As IR and legal departments are now heading to 2024 shareholder meeting preparation, Scalens looks at the stakes by country, starting this week with the UK. Scalens data cover all FTSE 100 issuers considering the index composition up to now.
Strong shareholder support to UK corporates
Although UK dissident shareholders are very vocal in the media, shareholders support is actually higher for UK corporates then elsewhere.
Dissident resolutions are less frequent than in the other countries though – only 5 in total to date, and gaining maximum 20% support, when US, France and Germany see several dissident scores above 30%.
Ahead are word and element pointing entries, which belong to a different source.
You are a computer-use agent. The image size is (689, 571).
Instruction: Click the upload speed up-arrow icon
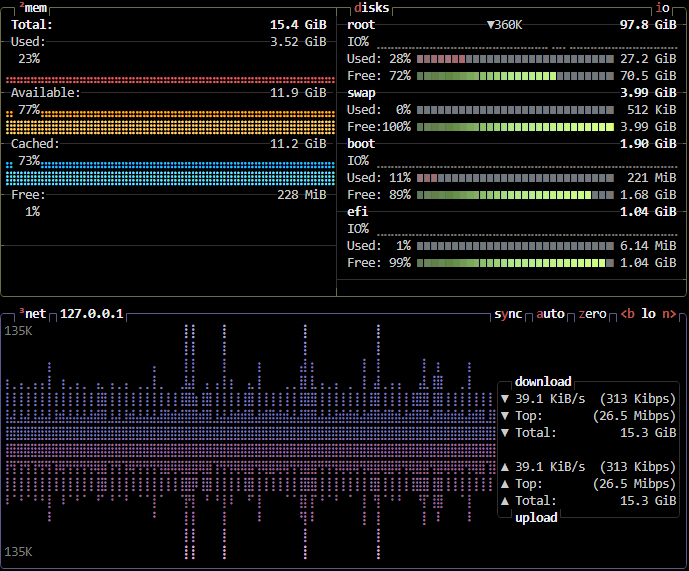click(504, 467)
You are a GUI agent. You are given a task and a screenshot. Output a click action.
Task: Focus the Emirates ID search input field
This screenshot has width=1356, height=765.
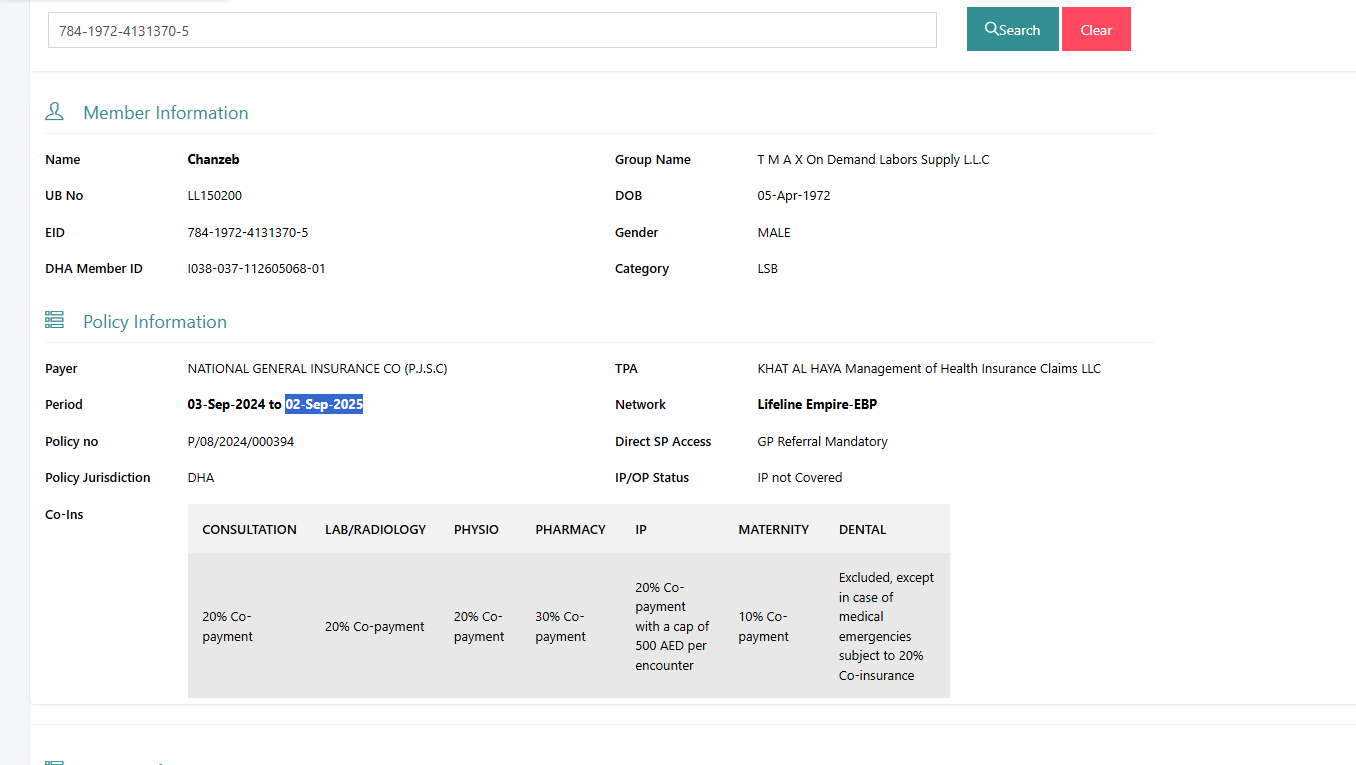(492, 30)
Moreover, narrow-scores resolutions (below 80% approval) are only 2% of total in the UK, vs. 5% in average on Scalens 13 countries coverage
Higher pay and more independence for UK Boards
Investor support for directors is still very high, in the UK like in all countries – 97% average, 2 points higher than in the US for example. Board member profile and performance is similar in many points to the other countries : 10 board members, 8 meetings per year, close to 100% attendance, 60 years in average and 38% women on Board. It differs in two important aspects : for a comparable company size, UK Board members are significantly more paid (+72% in average), independent board members accounts for more than 60% of total and often more than 66%, when the average is 45%.
Also higher pay for executive, but ambivalent attitude on ESG criteria
Say-on-Pay approval rate for executive team is also still very high in the UK, at 91%, and average and support levels on prospective compensation policy is back up to 90% after a drop to 85% last year. This is remarkable as UK executive are among the highest paid in the world, just after the US. Investors do not factor in the fact that gender diversity is very low in the UK executive teams, less than 15% when the European are above 23%.
The most distinctive feature in UK investor relations dialogue is the ambivalent stand towards ESG. Only 53 corporates of FTSE 100 have included ESG criteria in the compensation policy, when it is 82% in total Europe and US – compulsory by law in most European countries and highly recommended in the US. But on the other hand, when UK companies do include ESG metrics, they account for higher than anywhere else : 19.5% of the annual bonus award and 9.5% of the long-term incentive plan (LTIP) award. This compares to 15% of annual bonus for French executives, 12% in Germany and US. Health and Safety and employee satisfactions are the first ESG indicators for annual bonus, Greenhouse gas reduction impact mostly performance shares attribution.
As Climate performance becomes more and more important for investors, we at Scalens think that the big change in 2024 in the UK will be the progression of these ESG criteria.